Although humans are just 0.01 per cent of all life, we have destroyed 83 per cent of wild mammals, and we have done so without awareness. Now, aghast, we begin to see and to name.

The saddest word I know in any language is the word endling. It refers to the last individual of a species, final and forlorn, at whose death the species is extinct. An endling is the very epitome of tragedy, and the word was coined, appropriately, in this age of extinction, this strange age of our dawning knowing, seeing the unhallowed horror that is approaching.

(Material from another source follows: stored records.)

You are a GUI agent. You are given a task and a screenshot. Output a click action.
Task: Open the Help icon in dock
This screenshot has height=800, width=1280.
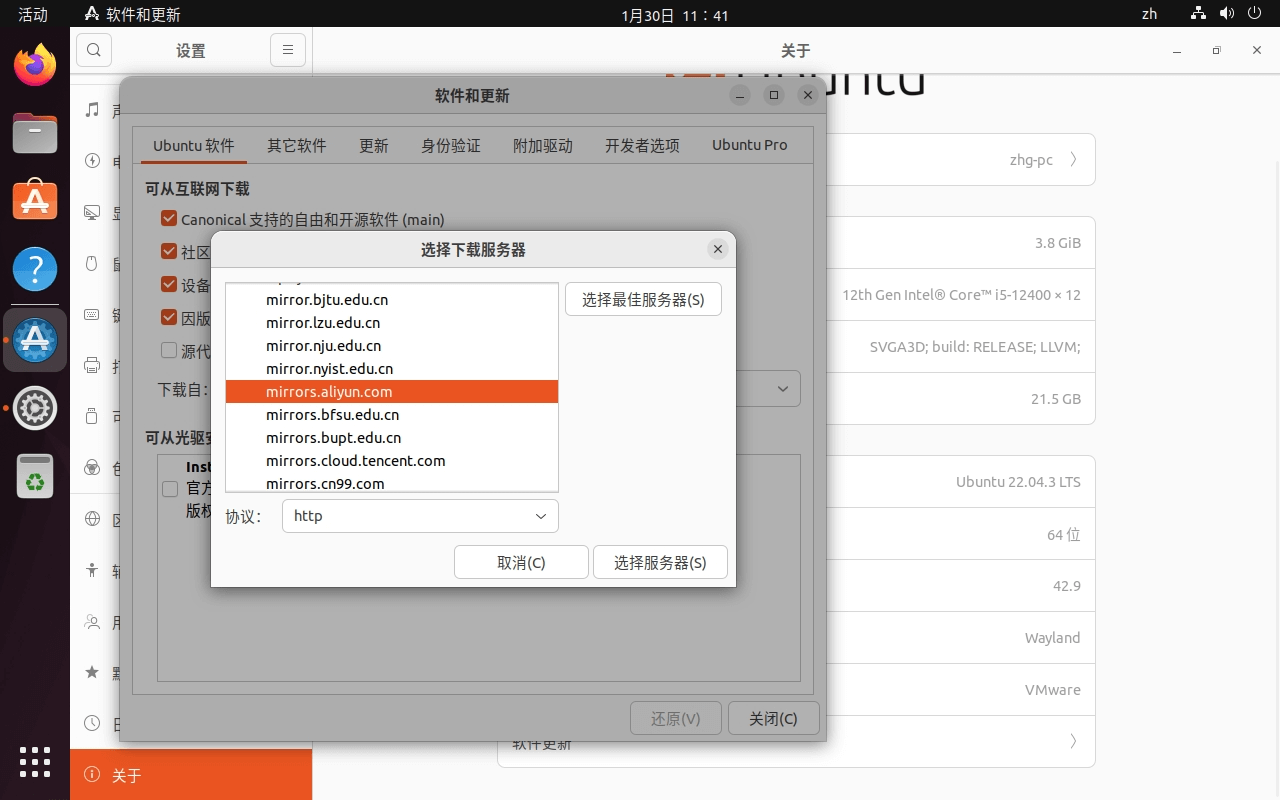click(x=35, y=270)
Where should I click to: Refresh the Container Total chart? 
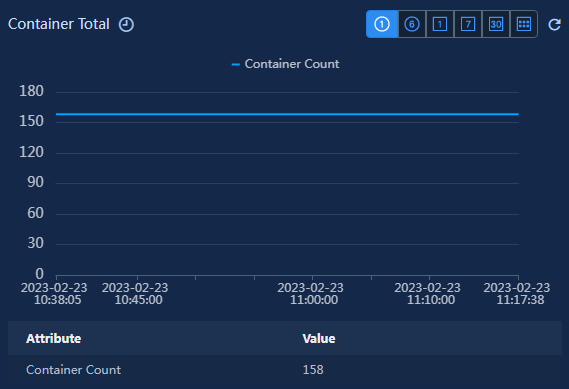coord(554,25)
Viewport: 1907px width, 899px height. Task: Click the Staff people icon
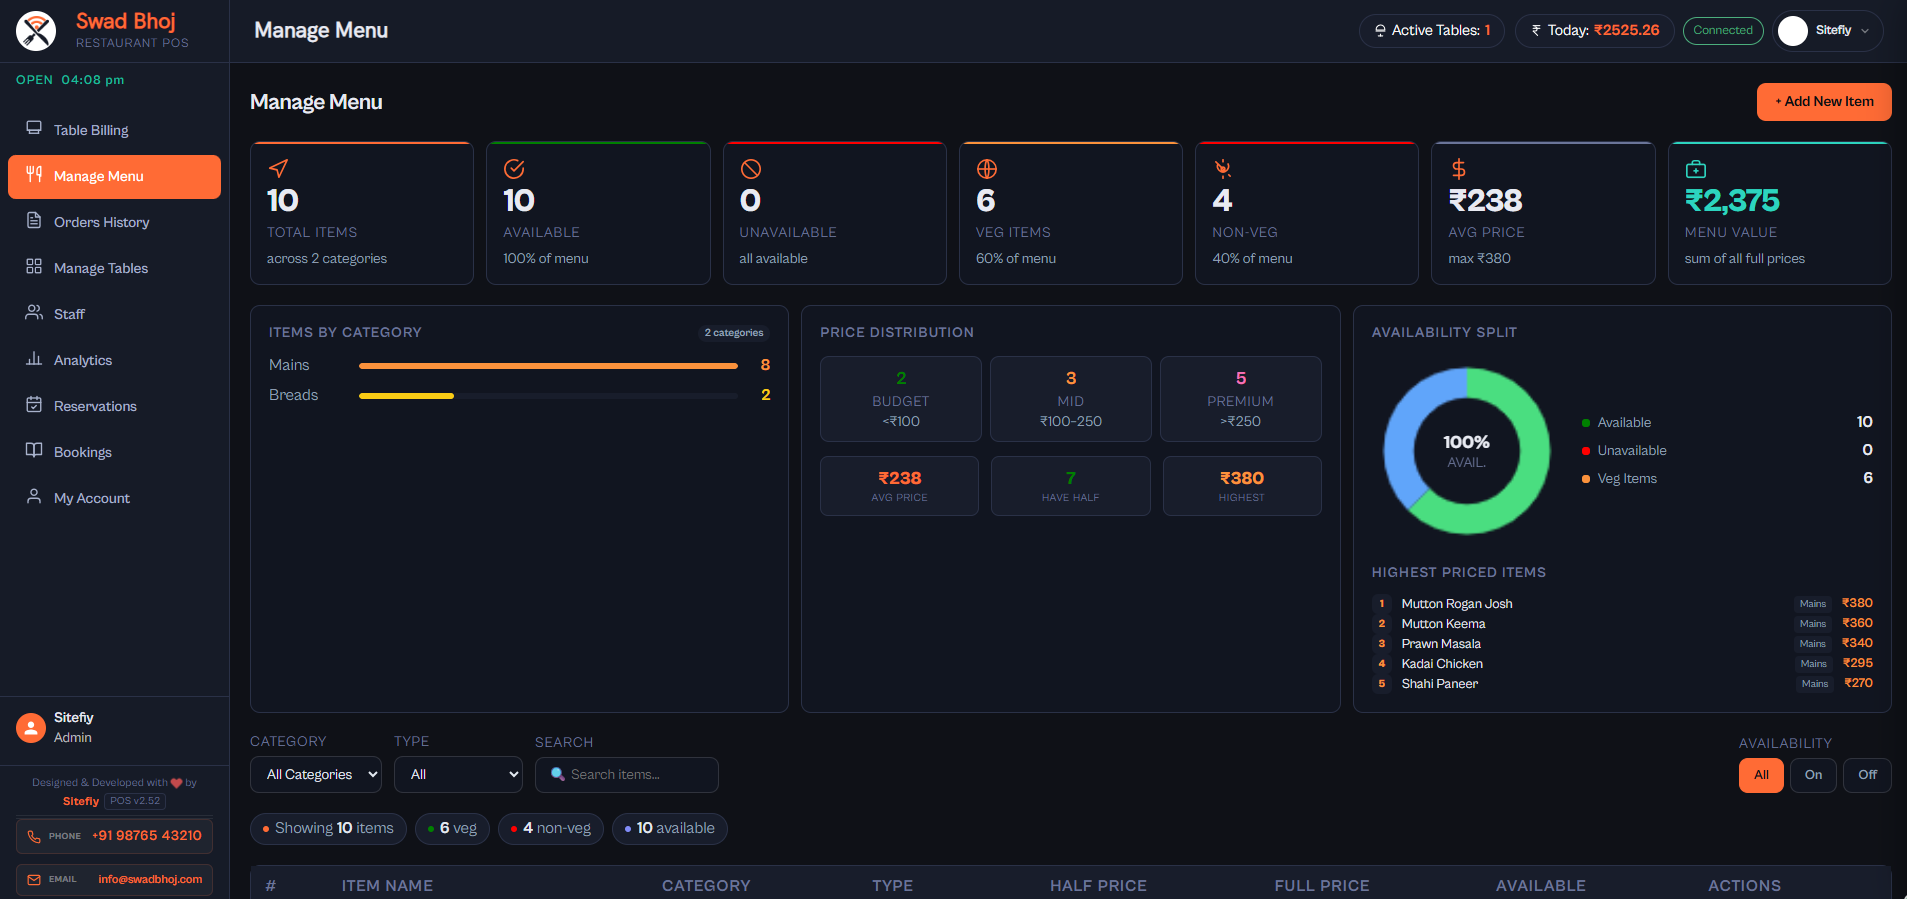(34, 312)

The human conscience needs to be corroborate with the natural world and aligned to its ethic, furthering a politics of kindness. But a political stance that is the opposite of kindness is on the rise: libertarian fascism with its triumphal brutalism, its racism and misogyny, the politics that loathes the living world. Tonally fascistic in many countries, it is openly so in some countries and, in the case of Brazil, where it launches its assault on the Amazon and the peoples of the Earth who live within those forests, it is a chiaroscuro of cruelty.

Here, then, the causes for rebellion: survival and awe; beauty and necessity; grace and grief. There is an uprising of life in rebellion for life, those who are griefstruck and furious for the tawny ones, the creatures of feather and fur, demanding that media and governments tell the truth about the emergency we are in, fighting for life in this shared, wild home.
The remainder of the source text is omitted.